そんなフランスだけど、わが国にはない、「極右」というルペン党首率いる国民連合がある。
そして、来年に予定されている大統領選挙では、そのルペン氏の支持率とマクロン氏の支持率が拮抗しているのである。

ちなみに、マクロン氏も、ENAの「卒業生=エリート」だ。

さて、邪悪な日本政府のいい分にもどろう。
報道によると、「国民から安全性や風評被害の懸念が示されたことをふまえて海洋放出にあたっては客観性・透明性が担保されたモニタリングを徹底する」らしい。

コロナでもいっさい「客観性・透明性が担保」なんかされていないのに、なにをかいわん。
そもそも、事故後、国際安全基準であり、もちろん国内法でも規定していた年間1ミリシーベルトを、「だって仕方がないじゃん」と、さっさと心折れて20ミリシーベルトにした「前科」がある。

それでもって、またまた権威あるといわれている国立大学の教授がでてきて、「安全です」といっていた。
ならば、どうして年間1ミリシーベルトが基準「だった」のか?
「いやー、テキトーに決めたんです」と、うそこけ。

それに、「廃炉」とかんたんにいうけれど、その具体策(5W1H)の提示はなく、なんだかしらないけど、デブリ(熔けて崩れ落ちた核燃料のかたまり)をとり出すといっている。
なんで、そんなことをするのかの説明もない。

がんがん放射線を出しまくっているデブリを出してどうするのか?の説明がない、のである。

壊れた原子炉の廃炉、というのはコンクリートで覆ったチェルノブイリ以来、人類がはじめて経験していることだから、わからないことだらけだろうけど、ならばどこまでわからないのかをいわなければ「客観性・透明性」とはいえない。

しかも、なんでこんなに水が湧いてきて、それがどうやって汚染されるのか?
まさか、基礎のコンクリートが割れた?
こうした説明もない。

この問題は、原子炉の問題をとっくに超えていて、日本人の誠実さという精神の問題になっているのである。
国民も、ここに気づかないといけない。

太平洋の本州沿岸には、黒潮が流れている。
海流による影響はどうなのか?ドイツが太平洋への拡散シミュレーションをした。
もちろん、漁業に影響するのは当然だし、海水浴だってある。
コロナで密になるから狭い漁船に乗ってはダメとか、去年の夏の海水浴場の閉鎖が、未来永劫つづくわけもない。

水銀やカドミウムを排水したらいけないことにしていたけれど、これだって、薄めれたらよいことになる。
トリチウム水はよくて、水銀やカドミウムはなぜいけないのか?

漁業も工業も、誠意ある精神の関係者たちは、一斉に邪悪な日本政府を訴えるべきである。

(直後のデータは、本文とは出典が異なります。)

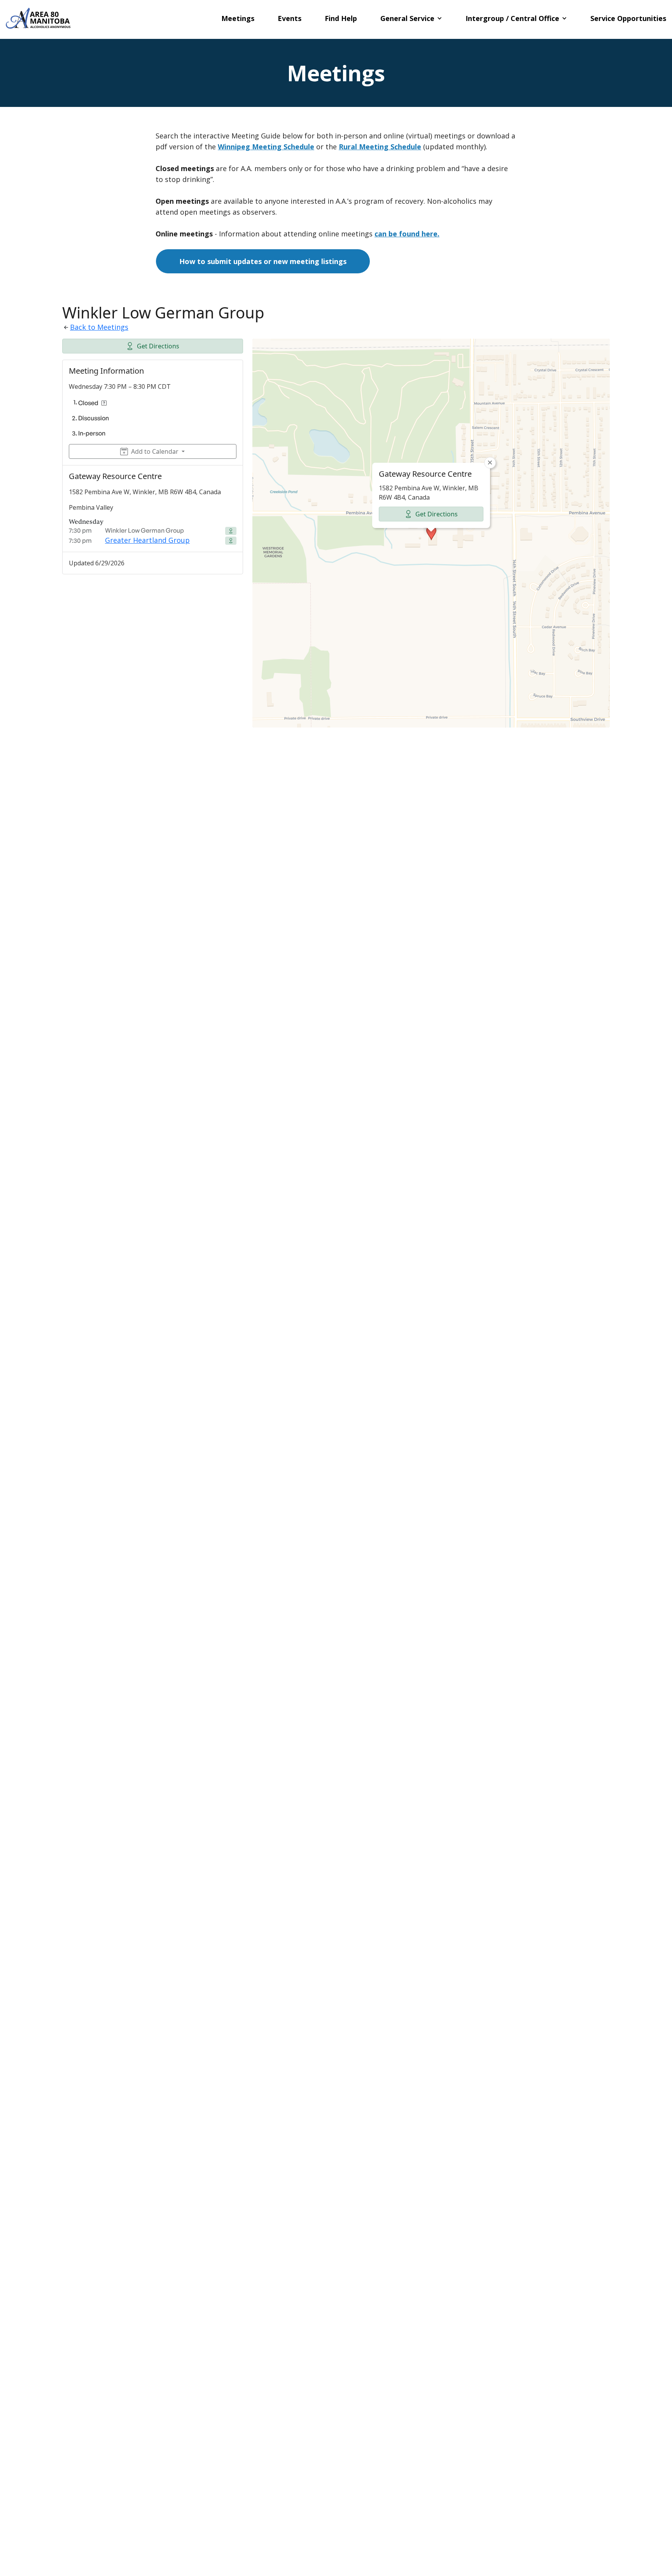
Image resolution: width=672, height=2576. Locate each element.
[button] (411, 18)
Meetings (237, 18)
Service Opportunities (628, 18)
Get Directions (158, 346)
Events (289, 18)
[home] (38, 18)
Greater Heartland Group (147, 540)
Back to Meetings (99, 327)
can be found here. (406, 233)
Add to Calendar (154, 451)
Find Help (341, 18)
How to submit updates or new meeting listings (262, 261)
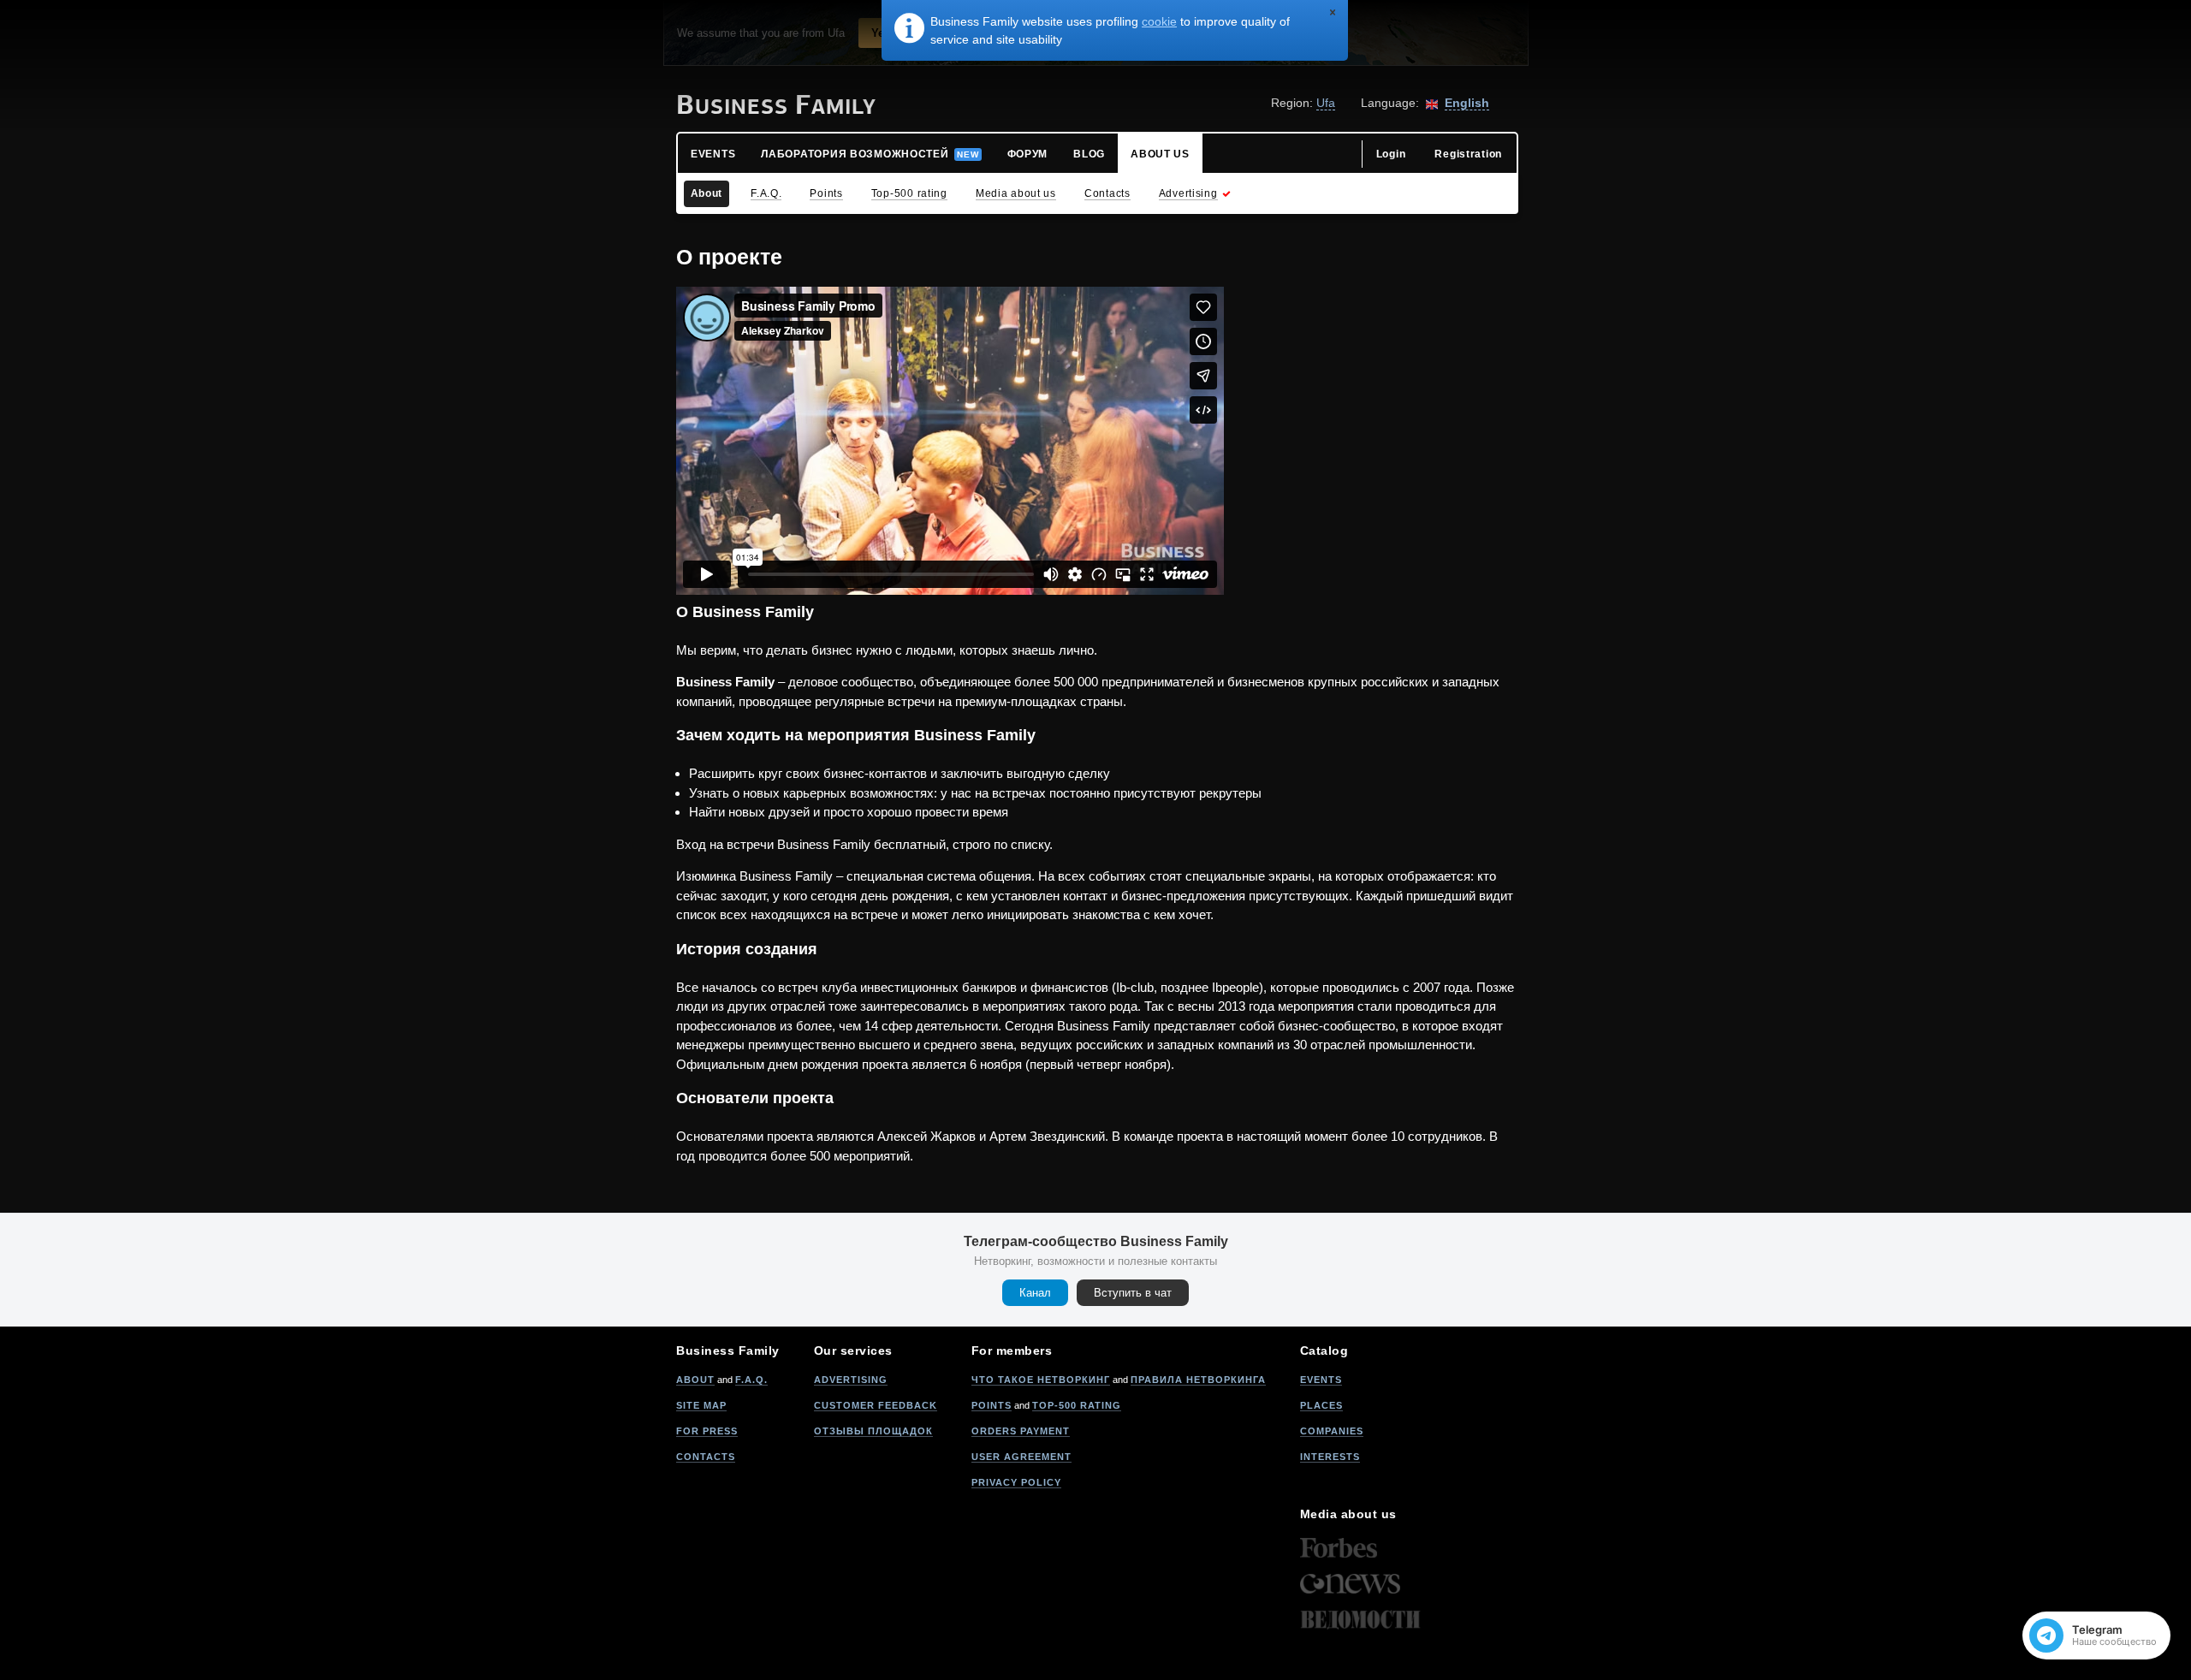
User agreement (1021, 1456)
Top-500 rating (1076, 1405)
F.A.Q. (751, 1379)
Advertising (851, 1379)
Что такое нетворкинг (1040, 1379)
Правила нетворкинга (1198, 1379)
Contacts (705, 1456)
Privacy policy (1016, 1482)
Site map (701, 1405)
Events (1321, 1379)
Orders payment (1020, 1431)
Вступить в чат (1133, 1292)
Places (1321, 1405)
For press (707, 1431)
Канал (1035, 1292)
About (695, 1379)
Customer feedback (875, 1405)
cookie (1159, 21)
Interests (1330, 1456)
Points (991, 1405)
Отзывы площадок (873, 1431)
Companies (1331, 1431)
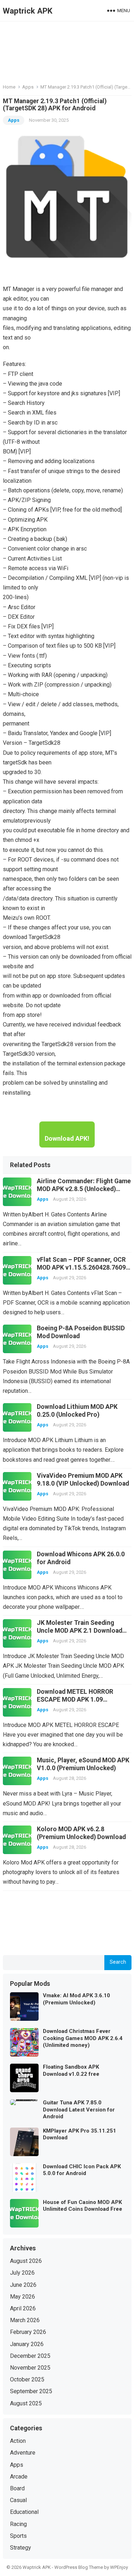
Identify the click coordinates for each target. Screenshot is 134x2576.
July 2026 (22, 2272)
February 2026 (28, 2332)
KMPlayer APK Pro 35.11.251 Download (79, 2134)
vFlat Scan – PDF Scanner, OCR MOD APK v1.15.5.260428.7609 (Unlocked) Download (81, 1267)
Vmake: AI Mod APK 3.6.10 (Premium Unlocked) (76, 1999)
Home (9, 87)
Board (17, 2488)
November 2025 (30, 2367)
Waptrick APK (28, 10)
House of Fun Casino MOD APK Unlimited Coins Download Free (82, 2206)
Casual (18, 2500)
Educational (24, 2512)
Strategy (20, 2547)
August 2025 (26, 2403)
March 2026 (25, 2320)
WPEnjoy (119, 2567)
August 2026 (26, 2261)
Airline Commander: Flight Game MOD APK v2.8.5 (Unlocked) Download (84, 1188)
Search (118, 1962)
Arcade (19, 2476)
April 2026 (23, 2308)
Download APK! (67, 1138)
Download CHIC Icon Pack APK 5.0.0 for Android (82, 2170)
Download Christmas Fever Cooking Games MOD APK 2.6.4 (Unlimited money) (83, 2038)
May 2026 (22, 2296)
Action (18, 2440)
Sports (18, 2535)
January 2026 (27, 2344)
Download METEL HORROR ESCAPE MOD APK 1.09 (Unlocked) (75, 1699)
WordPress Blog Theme (78, 2567)
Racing (18, 2524)
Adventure (22, 2452)
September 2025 (31, 2391)
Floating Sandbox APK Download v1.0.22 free (71, 2070)
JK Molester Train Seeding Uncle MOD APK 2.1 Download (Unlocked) (79, 1630)
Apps (28, 87)
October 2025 (27, 2379)
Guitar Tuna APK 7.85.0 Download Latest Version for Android (79, 2109)
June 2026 (23, 2284)
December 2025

むかしなら、この決定だけでも内閣が吹っ飛んだはずだ。
全国電力関連産業労働組合総連合(電力総連)は、国民民主党の支持母体だ。
電気事業連合会と一緒になっているのは、わるい意味の「労使協調」がある。

すると、ルペン氏の支持率がそれなりのフランスが、ちょっとまぶしくみえてくる。

衰退決定の日となったこの日を境に、今後、わが国の体制は、歴史に「堪えられるのか?」という領域に突入したのである。